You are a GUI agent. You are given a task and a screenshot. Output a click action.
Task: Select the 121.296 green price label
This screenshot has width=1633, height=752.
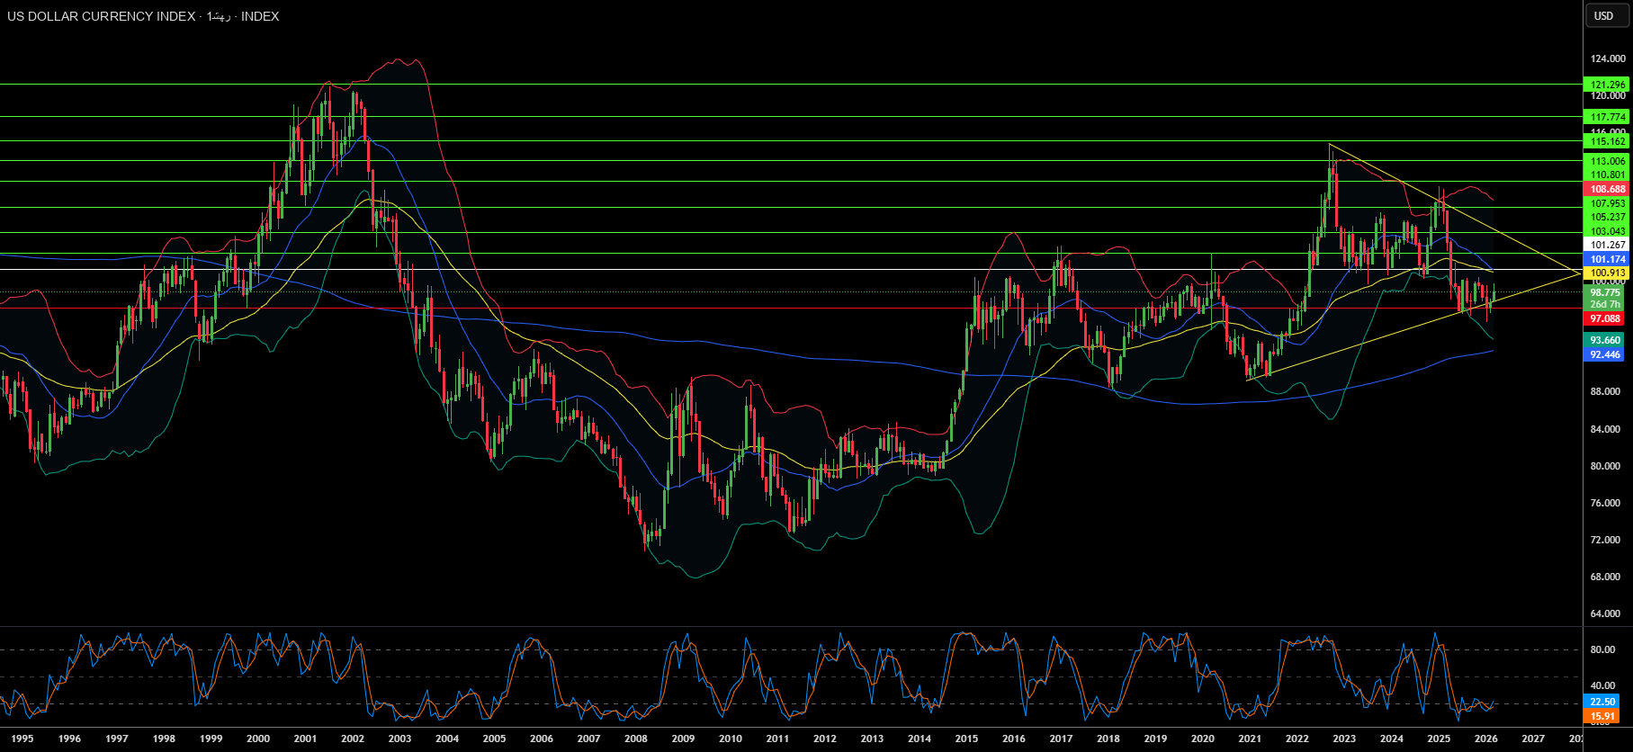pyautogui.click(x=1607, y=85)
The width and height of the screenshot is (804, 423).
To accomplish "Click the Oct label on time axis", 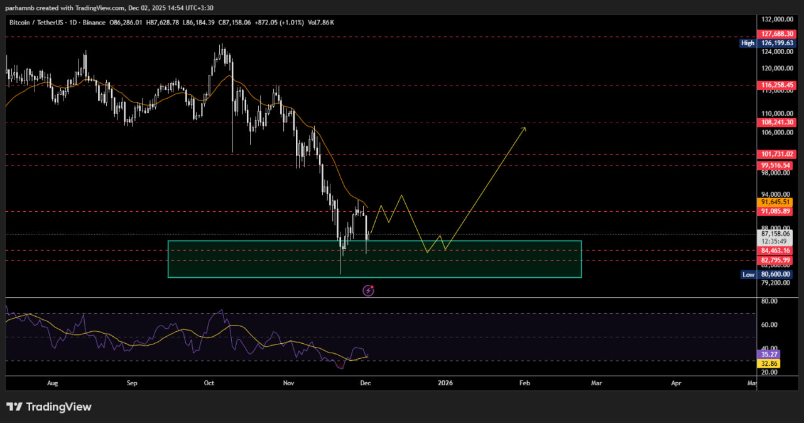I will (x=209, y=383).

- [What you have to do] Give back an exact repeat of the lines from the top of the data through the line that holds "The width and", both included, and omit pictures.

- [Answer to the exercise]
You are a GUI agent. You are given a task and a screenshot. Output a click action.
Task: Select the 121.296 green price label
This screenshot has width=1633, height=752.
pyautogui.click(x=1607, y=85)
The width and height of the screenshot is (804, 423).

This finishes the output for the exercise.